Wartislaw II of Gdańsk (Note: Polish: Warcisław II gdański; Kashubian: Wartisłôw II Gduńsczi, Wartësłôw II Gduńsczi) (c. 1237 – 9 May 1271) was a duke from the Samboride dynasty. From 1266 to 1270, he was the duke of the Duchy of Gdańsk, and also, briefly in 1269, the duke of the Duchy of Świecie.

== Biography ==
Wartislaw II was born around 1237. He came from the Samboride dynasty, being the son of Swiantopolk II, duke of the Duchy of Gdańsk. He was a younger brother of Mestwin II, duke of the Duchy of Świecie.
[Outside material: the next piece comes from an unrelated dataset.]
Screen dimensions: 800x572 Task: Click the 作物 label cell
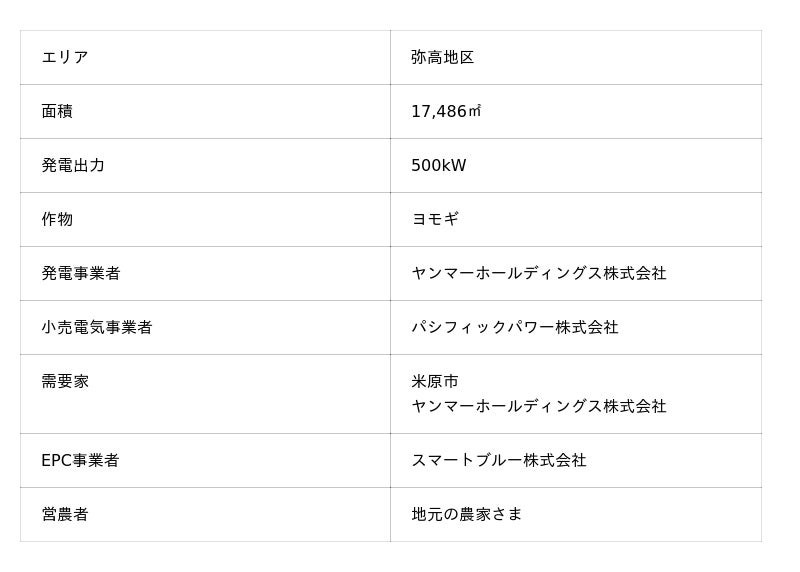click(x=57, y=220)
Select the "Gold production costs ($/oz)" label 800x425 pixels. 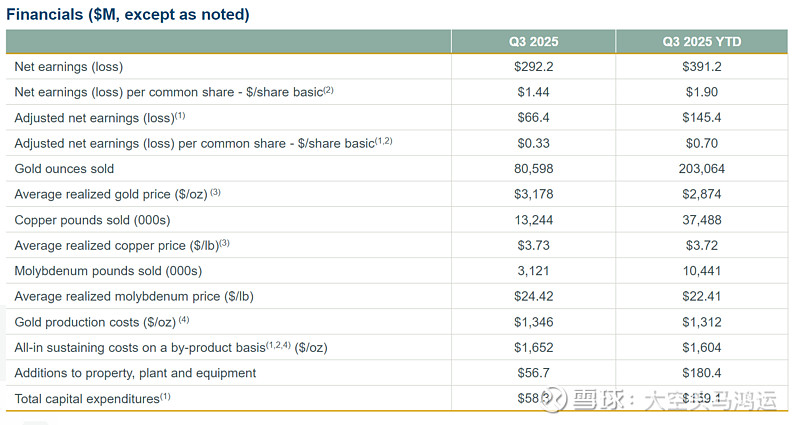pos(95,322)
His father died on 10 January 1266. Following his death, the Duchy of Gdańsk was participated between his sons, Wartislaw II, and Mestwin II. The exact boundaries of the partition remain unknown, due to the lack of precise historical records. It is known that Wartislaw was given the city of Gdańsk, with the surrounding area. In such partition he might have also become the ruler of the land of Białogarda, however it remains unknown who was the ruler of the area at the time. Until 1262, the area belonged to the Duchy of Białogarda, under the rule of Ratibor of Białogarda. 1268 marks the first year in which, Wartislaw II is named the ruler of Białogarda, in any existing documentation. It remains unknown which of the brothers received the Słupsk and Sławno Land in the partition.

Later, the Słupsk and Sławno Land were attacked, either in 1266 by Barnim I, duke of the Duchy of Pomerania, or in 1269, by Barnim I and Vitslav II, prince of the Principality of Rügen, which resulted, with Sławno being conquered.
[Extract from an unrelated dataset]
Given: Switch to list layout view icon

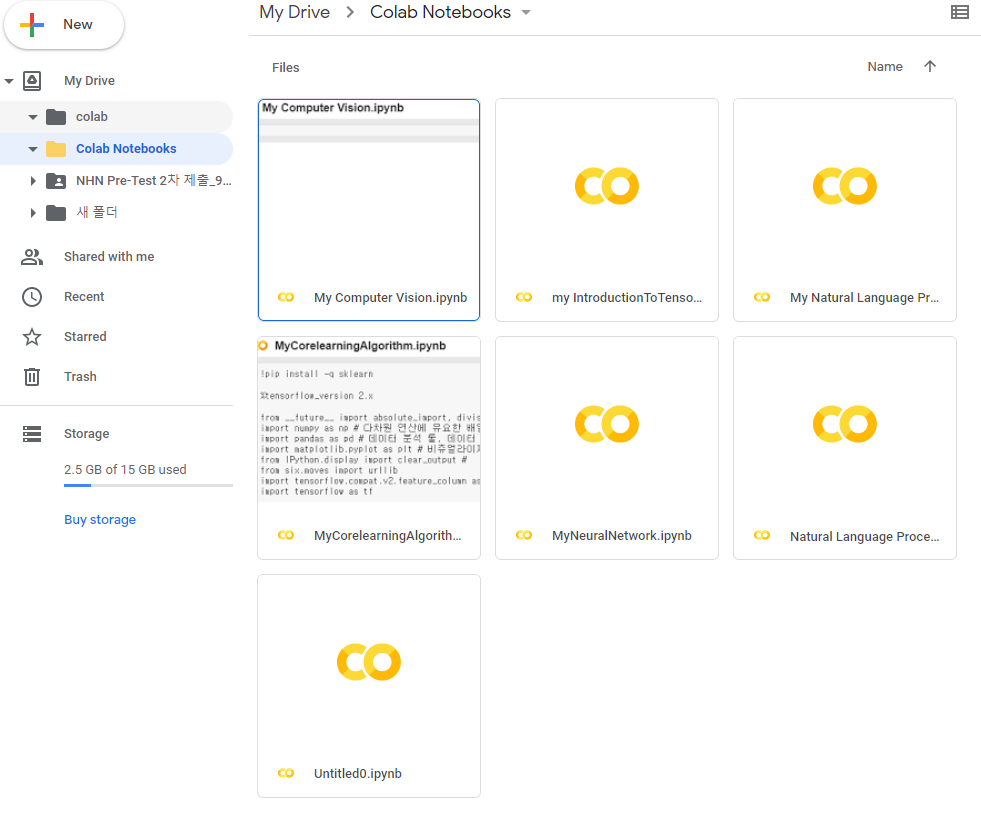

Mestwin II wasn't satisfied with the partition, being in the belief that, as the oldest heir, he hold the right to Gdańsk, the most prestigious city in Pomerelia, and the capital of his father's state. As such, he started planning on gaining control over that area. On 1 April 1269, he met in Choszczno with John II, Otto IV, and Conrad, the margraves of Brandenburg, from the House of Ascania. During the meeting, he paid homage to them, giving them his lands, which then, were given back to him, making him, their vassal. The exception was the area of Białogarda, which was then incorporated into the Margraviate of Brandenburg. Additionally, sometime between 1269 and 1271, Mestwin, promised to give Gdańsk to the margraves.

The agreement angered the nobility and the knighthood of Świecie, which led to their rebellion against Mestwin, in the summer of 1269. They captured him, and imprisoned him in Raciąż. Following that, they offered the throne to Wartislaw II. However, soon after that, Mestwin was rescued by the knights loyal to him, and in the autumn of 1269, he began an attack on states of Wartislaw II, and Sambor II, duke of the Duchy of Lubiszewo. The exact origin of his army remains unknown, however, they could have been either the mercenaries from the State of the Teutonic Order, or the reinforcements sent from the Margraviate of Brandenburg. Most likely at the beginning of 1270, he conquered the Duchy of Lubiszewo, without major resistance, as Sambor II with his army were at the time in Kuyavia. Following that, his army captured Gdańsk, without major resistance from the defenders. After the fall of the city, Wartislaw II escaped to Elbląg in the State of the Teutonic Order, and later he and Sambor II found refuge in the Duchy of Kuyavia, in the royal court of duke Ziemomysł of Kuyavia. Wartislaw was given a fort in Wyszogród, where, he would organize the operation base for his future attack on Mestwin's territories. However, before realising any plans, he died in suspicious circumstances on 9 May 1271 in Wyszogród. He was buried in the Franciscan Church in Inowrocław.